3. This court has the inherent power essential to protect the judiciary as an independent branch of state government and to maintain a court system capable of providing for the administration of justice in an orderly and efficient manner. Wallace v. Wallace, 225 Ga. 102, 111, 166 S.E.2d 718, cert. denied, 396 U.S. 939, 90 S.Ct. 369, 24 L.Ed.2d 240 (1969). The State Constitution also gives this court authority to make rules to "provide for the speedy, efficient, and inexpensive resolution of disputes and prosecutions." Ga.Const. of 1983, Art. VI, Sec. 9, Par. 1 (1983).

Under our inherent and rulemaking powers, we find that the de facto officer rule applies to judges affected by the Brooks litigation. The courts protect the public from governmental excess, provide the means for resolving civil disputes, and mete out criminal punishment to those who disregard the public's rights. Grimsley v. Twiggs County, 249 Ga. 632, 634, 292 S.E.2d 675 (1982). A complete and continuous judicial system is required to ensure that these governmental functions continue without interruption.
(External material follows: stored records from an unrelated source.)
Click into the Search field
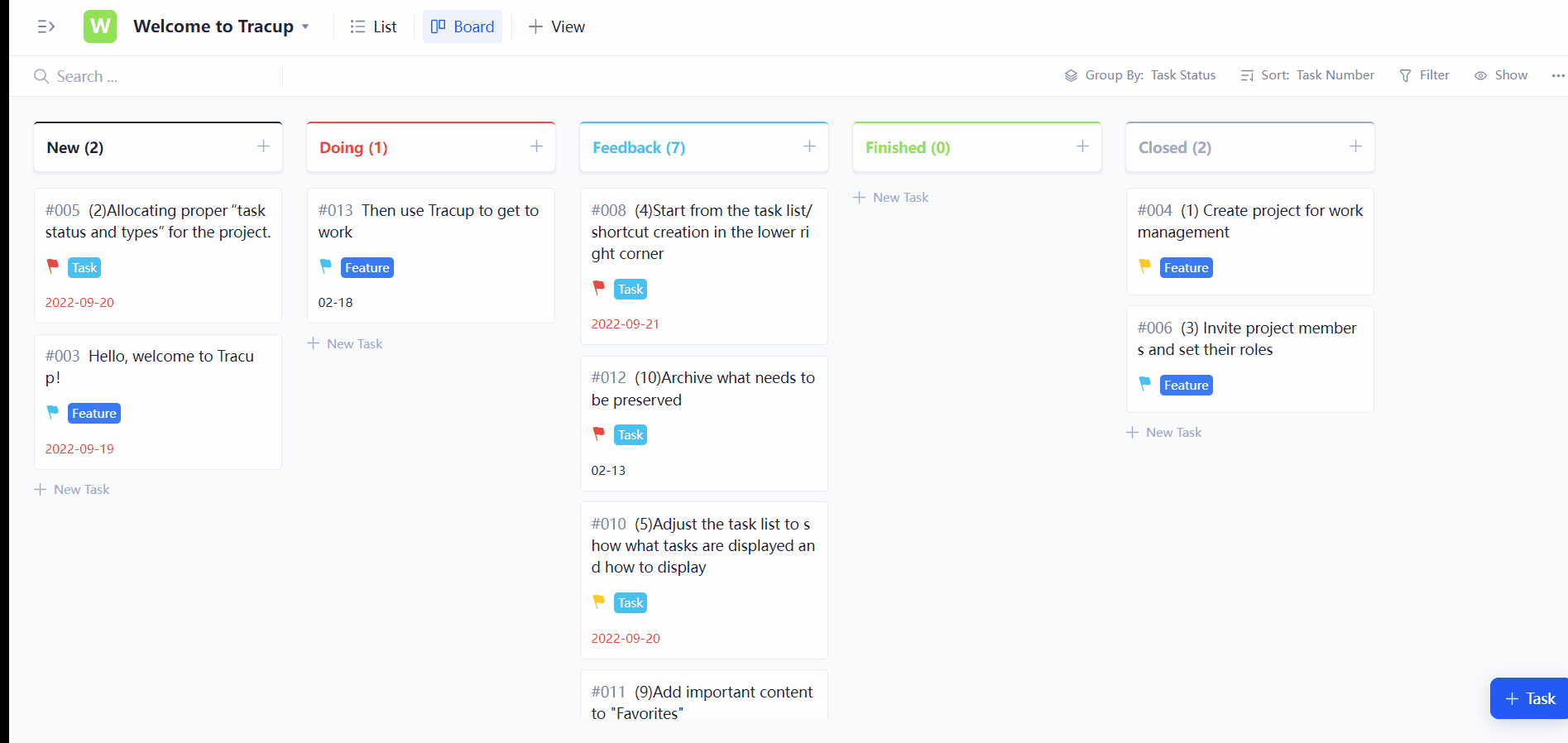This screenshot has width=1568, height=743. coord(157,76)
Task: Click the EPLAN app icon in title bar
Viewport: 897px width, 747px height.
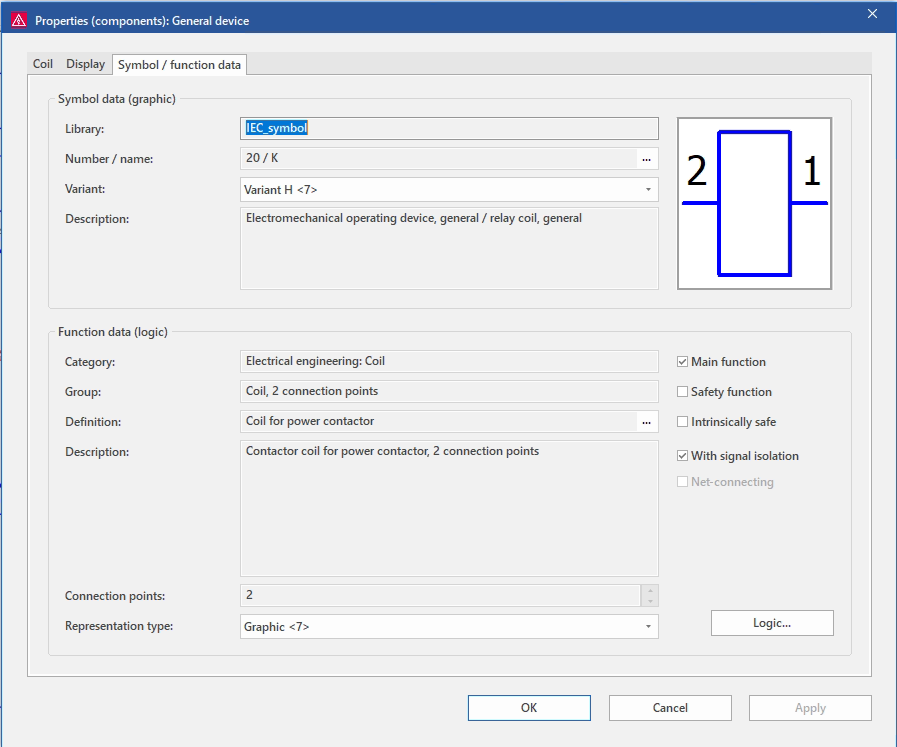Action: point(18,20)
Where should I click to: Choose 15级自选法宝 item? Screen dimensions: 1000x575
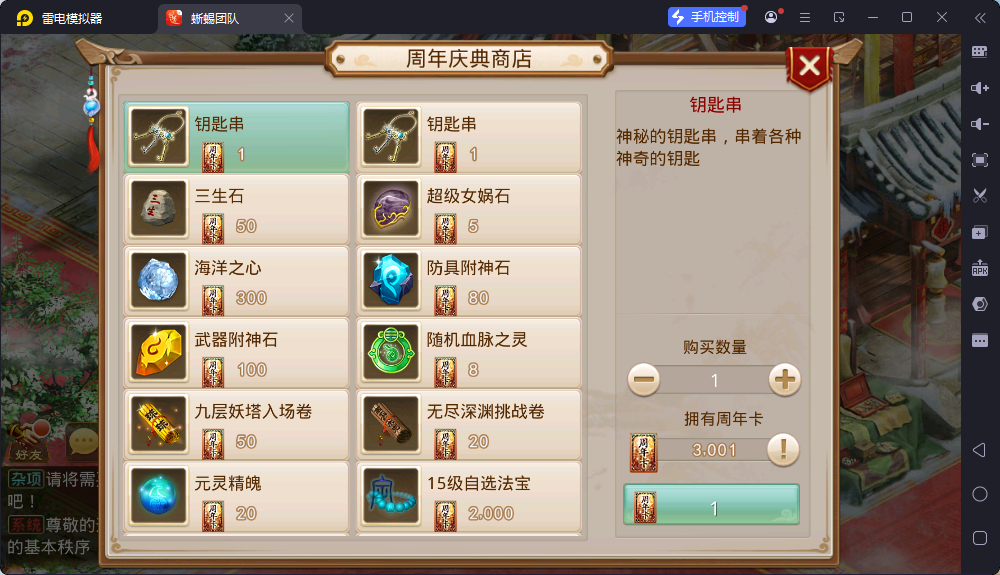coord(469,497)
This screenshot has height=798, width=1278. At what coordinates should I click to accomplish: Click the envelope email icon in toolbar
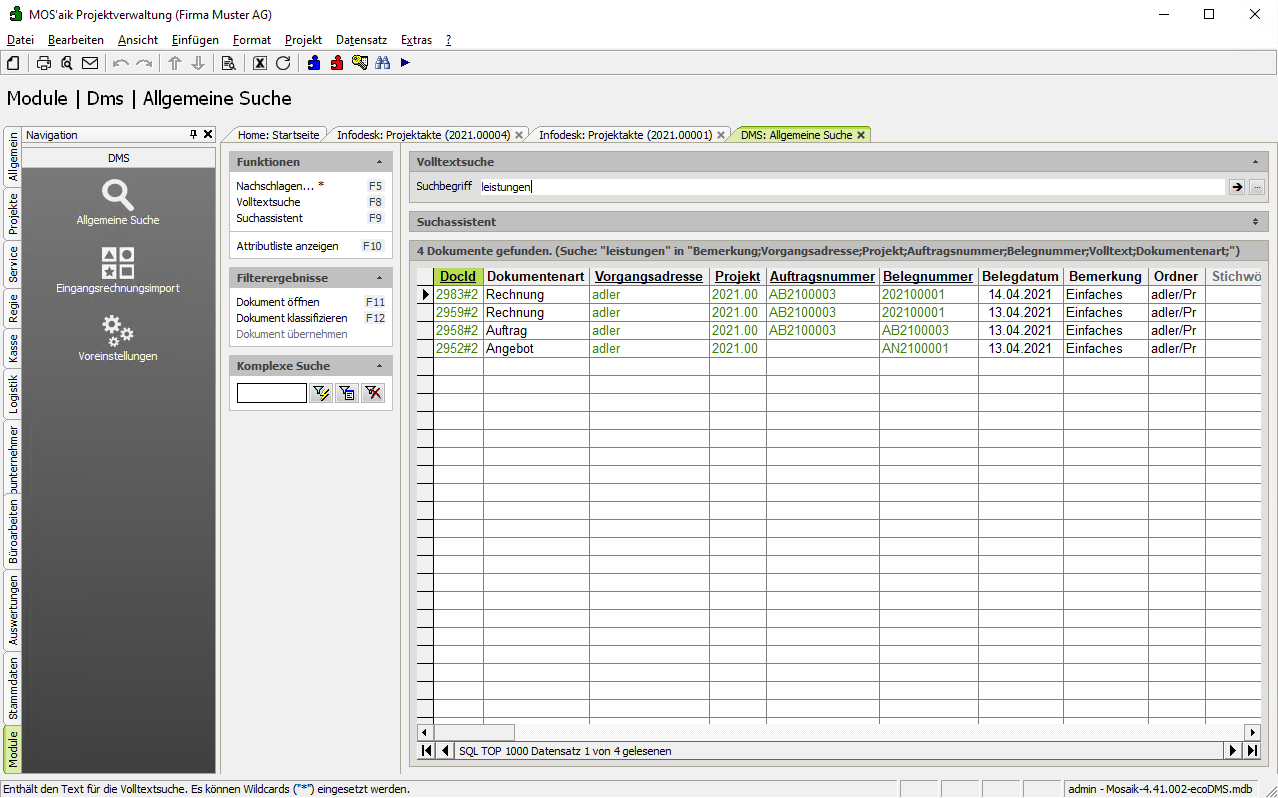click(90, 63)
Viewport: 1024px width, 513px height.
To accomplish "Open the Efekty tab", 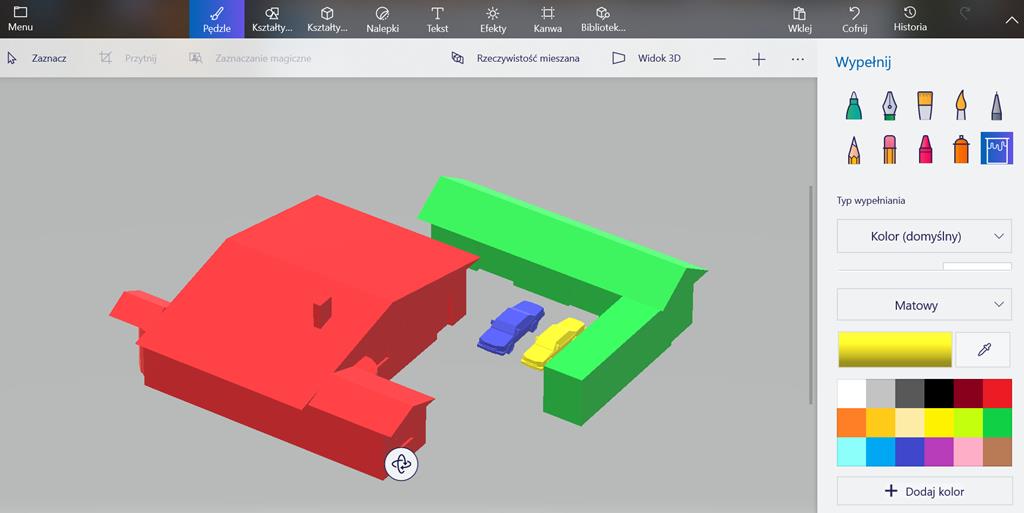I will 493,19.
See Hooper v. Almand, 196 Ga. 52, 69, 25 S.E.2d 778 (1943); Bates v. Bigby, 123 Ga. 727, 730, 51 S.E. 717 (1905). Therefore, we hold that the *99 judicial power of the holdover superior court judges remains vested in them until their successors are qualified.

4. The remaining enumerations of error have no merit.

Judgment affirmed.

All the Justices concur.

NOTES

[1] Art. VI, Sec. VII, Par. I of the Constitution of Georgia of 1983 provides: "All superior court and state court judges shall be elected on a nonpartisan basis for a term of four years."

[2] The phrase was retained in the proposed revisions of Article VI of the 1983 Constitution until June 27, 1980, when a special subcommittee of the Committee to Revise Article VI presented a draft that omitted the language. See Transcript of Meetings, Select Committee on Constitutional Revision, Committee to Revise Article VI, Vol. III, June 27, 1980, Draft of Proposed New Judicial Article. No committee considering the proposed article ever received information, discussed, or voted to leave out the language deleted by the three-member subcommittee. See, e.g., id. at 32-33. Therefore, the legislative history does not reveal any legislative intent to delete the phrase from the 1983 Constitution, as Garcia argues.